Despite the global text being finalized two years ago, there is still further work required to set the technical details at a local level. Some jurisdictions such as the EU have already made significant progress by proposing draft technical standards, while other jurisdictions still have much work to do.

Defining technical standards at a local level risks divergence of the rules across jurisdictions.

One area of significant uncertainty is the definition of committed quotes. The BCBS specifies “a price from an arm’s length provider at which the provider of the quote must buy or sell the financial instrument”.

However, the EU has taken a different view and is currently proposing that quotes should have both a bid and an offer on the same day. This definition is inconsistent with market convention in some products. For example, many traditional over the counter (OTC) markets use a request-for-quote (RFQ) protocol, in which customers can specify whether they are seeking to buy or sell the instrument, and dealers respond with a single-sided quote.

Another area of uncertainty is the treatment of the capital floor, which could limit the benefits of implementing IMA. Here the EU is contemplating a potentially weaker interpretation of the rule that may benefit IMA approved banks.

Finally, there remains limited clarity on how evidence of transactions or committed quotes used in RFET should be made available to supervisors.

What are the next steps?

The EU is hoping to finalize the IMA technical standards in Q1 before entering the Official Journal by the middle of 2021.

The regulation would then kick in three years later, in mid-2024. However, before then the standardized reporting requirements will come into effect, meaning that many firms are seeking to get the basics up and running prior to the September 2021 deadline.

By contrast in the U.S., we still don’t have draft domestic rules.

Hopefully 2021 will be the year we finally see them before the Fed kicks off preparedness exams and conducts the model approval before a January 2023 go-live date.

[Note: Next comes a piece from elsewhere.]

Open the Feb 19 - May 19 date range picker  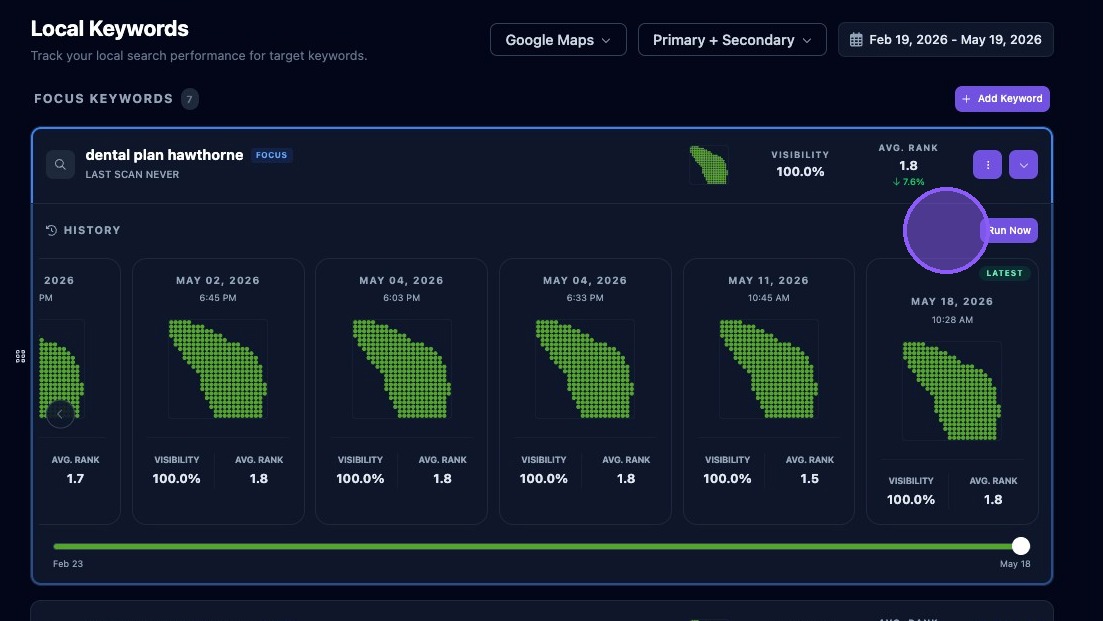[945, 40]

It’ll be key to see whether the U.S. follows the EU’s lead on topics such as committed quotes and implementation timelines or whether it stays true to the BCBS text.

Start preparing for now

As we work towards FRTB going live, there is much work to ensure compliance, particularly for banks seeking IMA approval. In relation to sourcing the data, it’s worth thinking about:

  1. In the short term: Have I got the data I need for the standardized approach such as index and fund constituents and weights data to support look through obligations?
  2. In the medium term: How am I going to source sufficient executed trade and committed quote data to avoid excess capital requirements under the internal models approach?

In both cases, the implementation can take longer than many firms anticipate, so starting earlier can avoid future compliance issues.